Source records section start
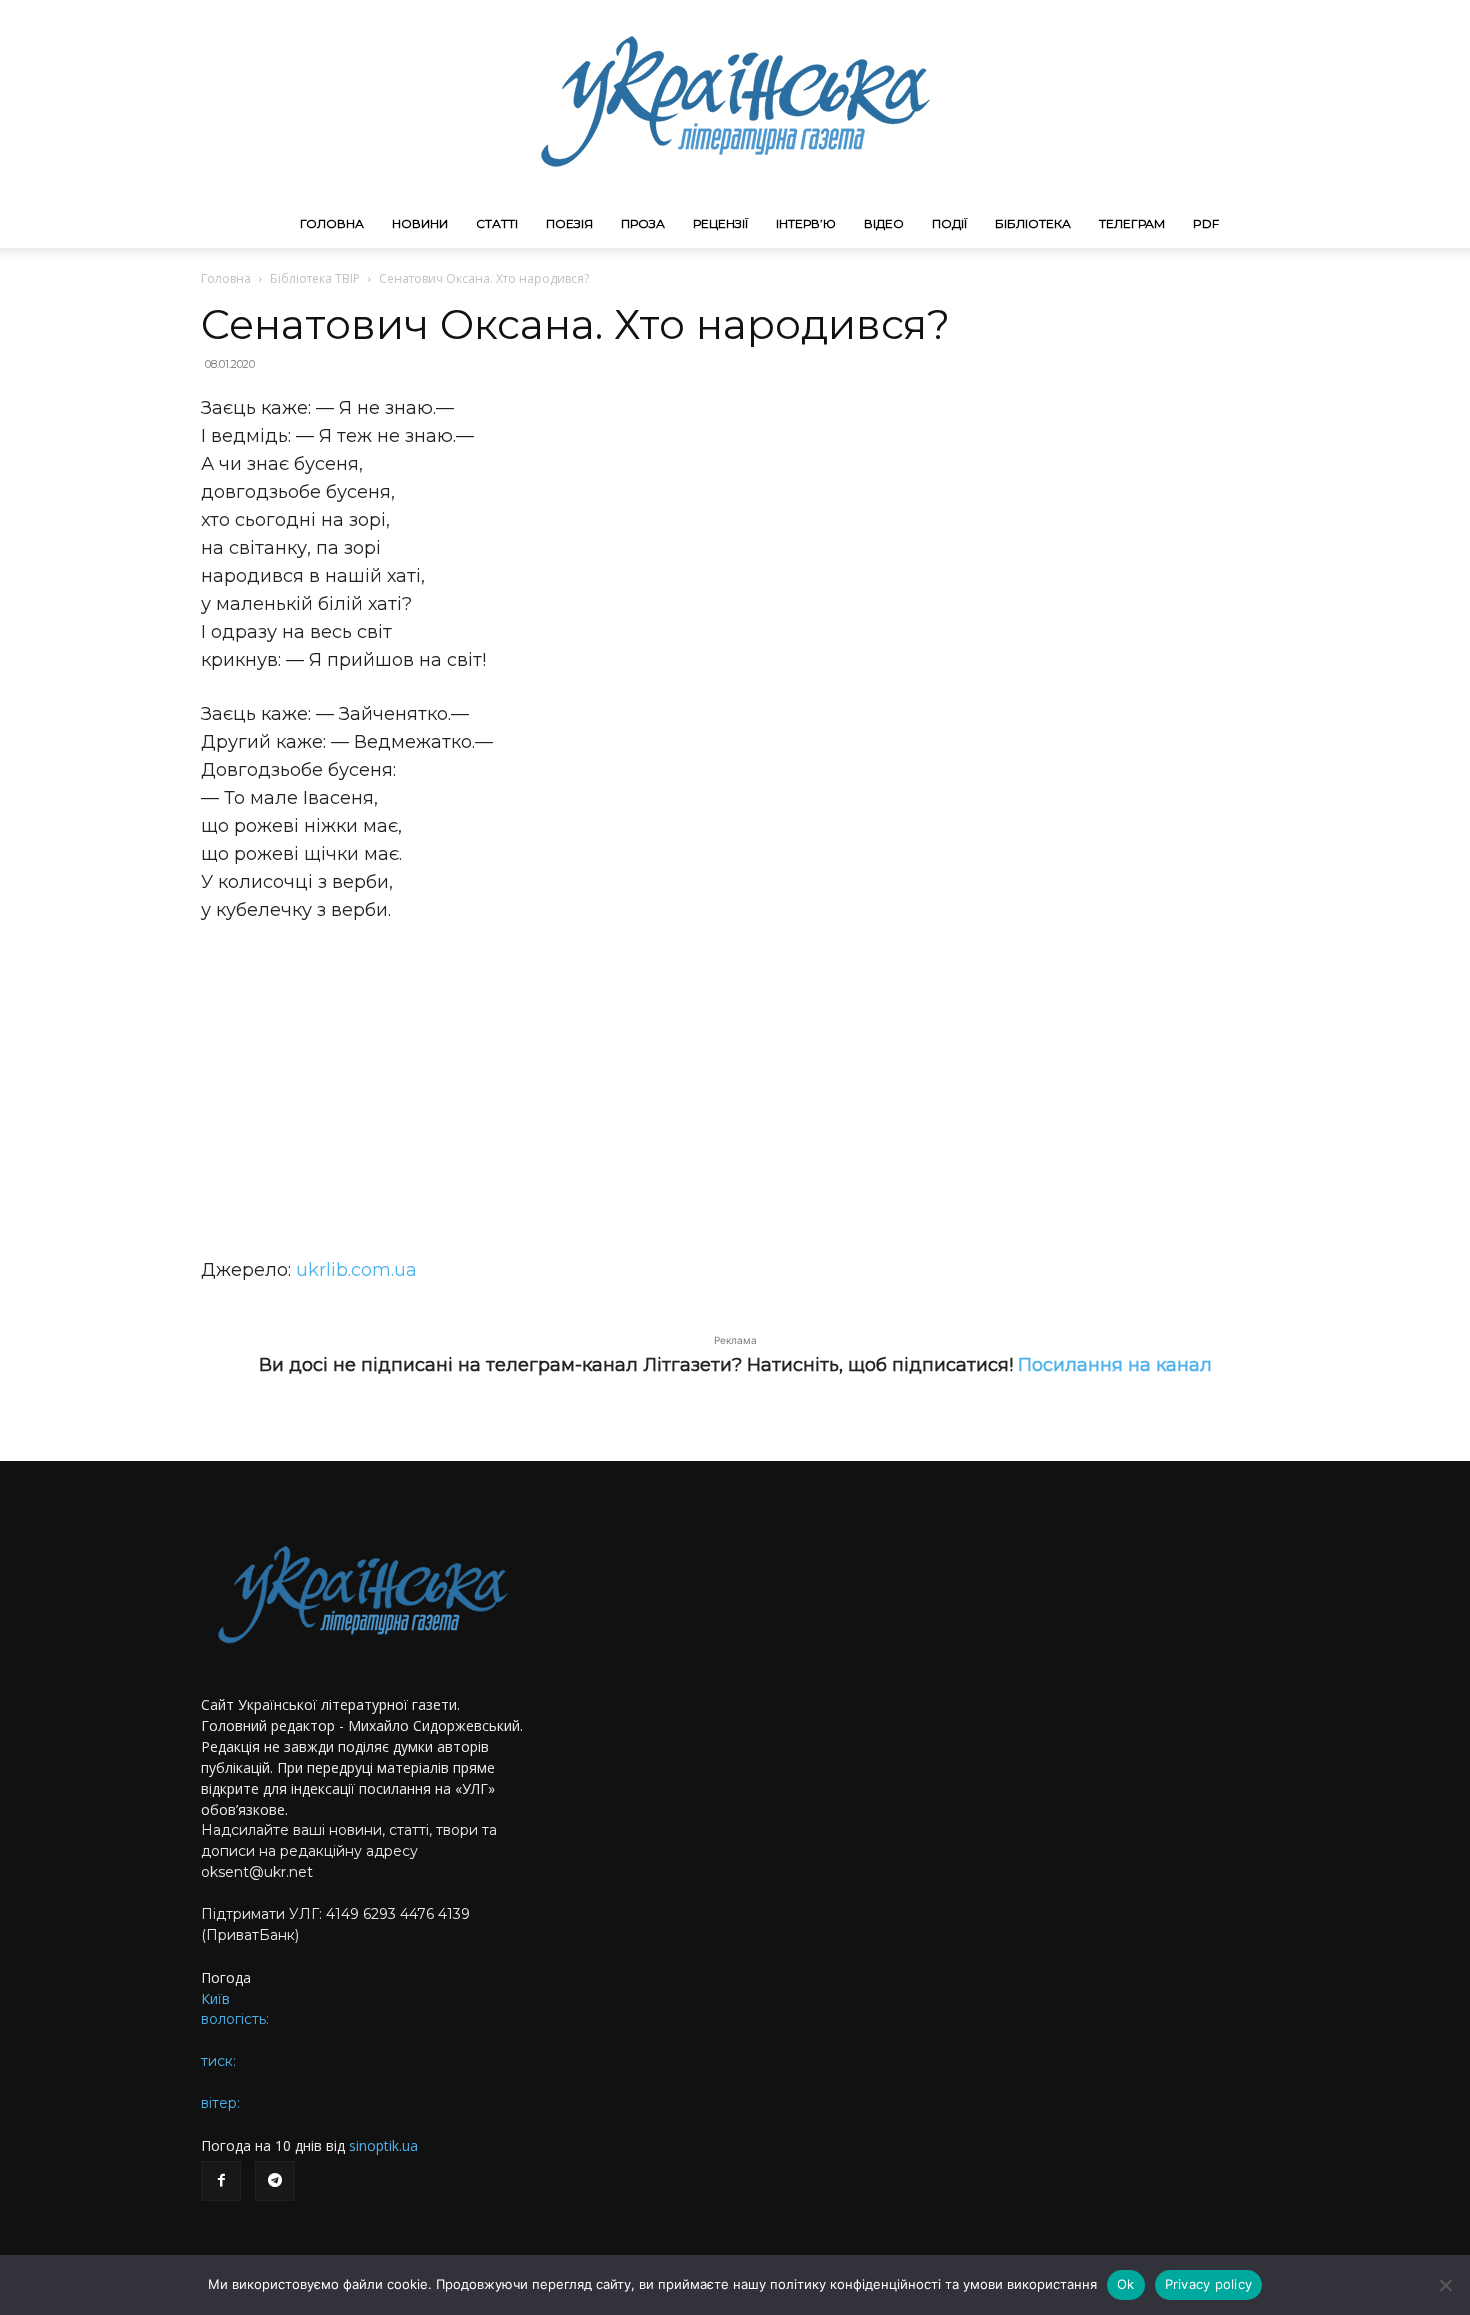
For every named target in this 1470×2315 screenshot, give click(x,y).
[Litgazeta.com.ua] (735, 100)
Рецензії (720, 223)
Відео (884, 223)
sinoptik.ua (383, 2145)
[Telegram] (275, 2181)
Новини (420, 223)
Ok (1126, 2284)
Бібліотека (1033, 223)
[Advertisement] (735, 1090)
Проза (643, 223)
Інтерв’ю (806, 223)
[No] (1445, 2285)
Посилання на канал (1115, 1365)
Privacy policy (1209, 2284)
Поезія (569, 223)
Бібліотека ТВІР (315, 278)
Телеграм (1132, 223)
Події (949, 223)
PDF (1206, 223)
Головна (332, 223)
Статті (497, 223)
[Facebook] (221, 2181)
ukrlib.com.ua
Source records section end
Task details: Reproduce exactly, with nothing added, the lines from the one that contains "Посилання на канал (1115, 1365)" to the end of the data.

Exercise answer:
Посилання на канал (1115, 1365)
Privacy policy (1209, 2284)
Поезія (569, 223)
Бібліотека ТВІР (315, 278)
Телеграм (1132, 223)
Події (949, 223)
PDF (1206, 223)
Головна (332, 223)
Статті (497, 223)
[Facebook] (221, 2181)
ukrlib.com.ua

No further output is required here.